CHAPTER IX

WE LOSE THE TRAIL

Saturday morning, August fifth, broke with a radiance and a glory seldom equaled even in that land of glorious sunrises and sunsets. A flame of red and orange in the east ushered in the rising sun, not a cloud marred the azure of the heavens, the moss was white with frost, and the crisp, clear atmosphere sweet with the scent of the new day. Labrador was in her most amiable mood, displaying to the best advantage her peculiar charms and beauties.

While we ate a hurried breakfast of corn-meal mush, boiled fat pork and tea, and broke camp, Michikamau was the subject of our conversation, for now it was ho for the big lake! A rapid advance was expected upon the river, and the trail above, where it left the Nascaupee to avoid the rapids which the Indians had told us about, would probably be found without trouble. So this new stage of our journey was begun with something of the enthusiasm that we had felt the day we left Tom Blake’s cabin and started up Grand Lake.

We had gone but a mile when Pete drew his paddle from the water and pointed with it at a narrow, sandy beach ahead, above which rose a steep bank. Almost at the same instant I saw the object of his interests—­a buck caribou asleep on the sand. The wind was blowing toward the river, and maintaining absolute silence, we landed below a bend that hid us from the caribou. Fresh meat was in sight and we must have it, for we were hungry now for venison. To cover the retreat of the animal should it take alarm, Pete was to go on the top of the bank above it, Easton to take a stand opposite it and I a little below it. We crawled to our positions with the greatest care; but the caribou was alert. The shore breeze carried to it the scent of danger, and almost before we knew, that we were discovered it was on its feet and away. For a fraction of a second I had one glimpse of the animal through the brush. Pete did not see it when it started, but heard it running up the shore, and away be started in that direction, running and leaping recklessly over the fallen tree trunks. Presently the caribou turned from the river and showed itself on the burned plateau above, two hundred yards from Pete. The Indian halted for a moment and fired—­then fired again. I hastened up and came upon Pete standing by the prostrate caribou and grinning from ear to ear.

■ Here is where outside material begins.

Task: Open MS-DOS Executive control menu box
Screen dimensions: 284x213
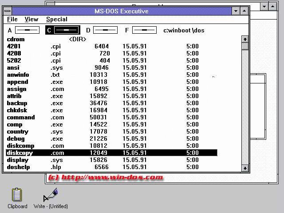Action: tap(8, 11)
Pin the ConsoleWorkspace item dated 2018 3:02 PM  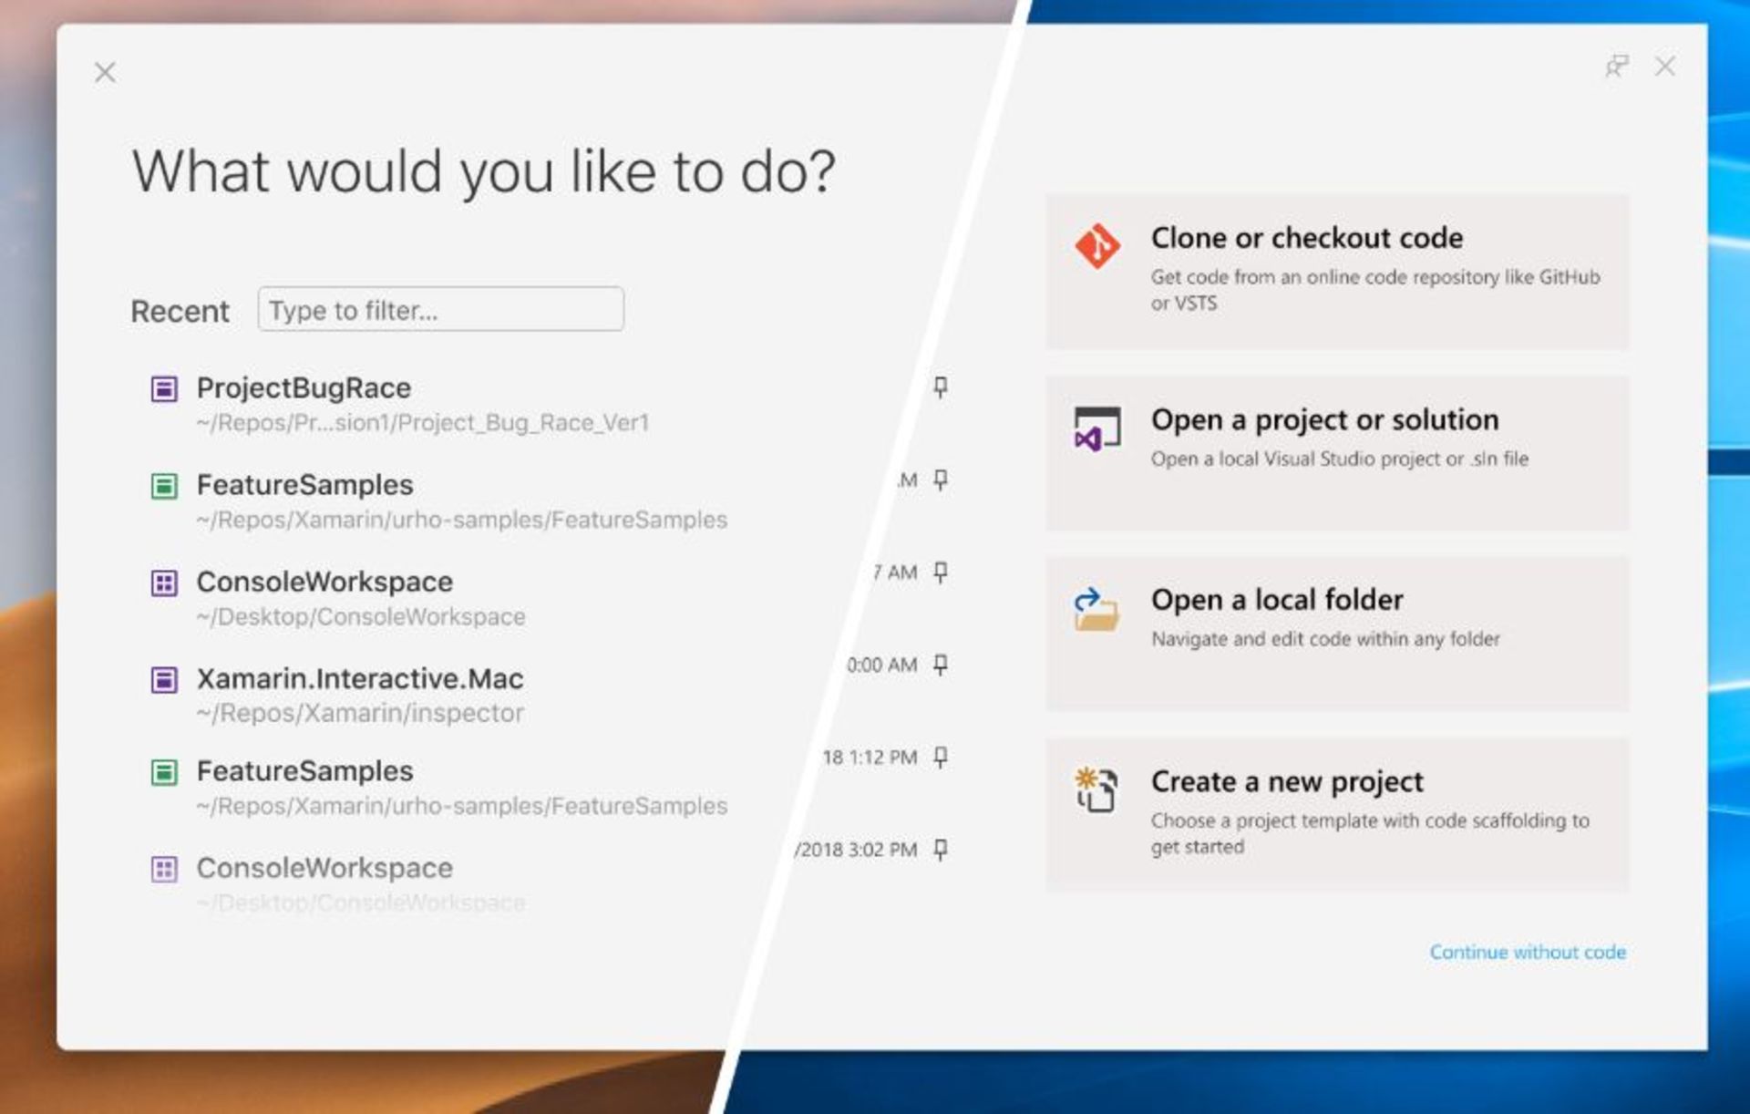tap(941, 850)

The carcass was quickly skinned and the meat stripped from the bones and carried to the canoe. Here on the shore we made a fire, broiled some thick luscious steaks, roasted some marrow bones and made tea. All the bones except the marrow bones of the legs were abandoned as an unnecessary weight. Pete broke a hole through one of the shoulder blades and stuck it on a limb of a tree above the reach of animals. That, you know, insures further good luck in hunting. It is a sort of offering to the Manitou. We took the skin with us. “Maybe we need him for something,” said Pete. “Clean and smoke him nice, me; maybe mend clothes with him.”

The larger pieces of our venison were to be roasted when we halted in the evening. We could not dally now, and I chose this method of preserving the meat, rather than “jerk” it (that is, dry it in the open air over a smoky fire), which would have necessitated a halt of three or four days.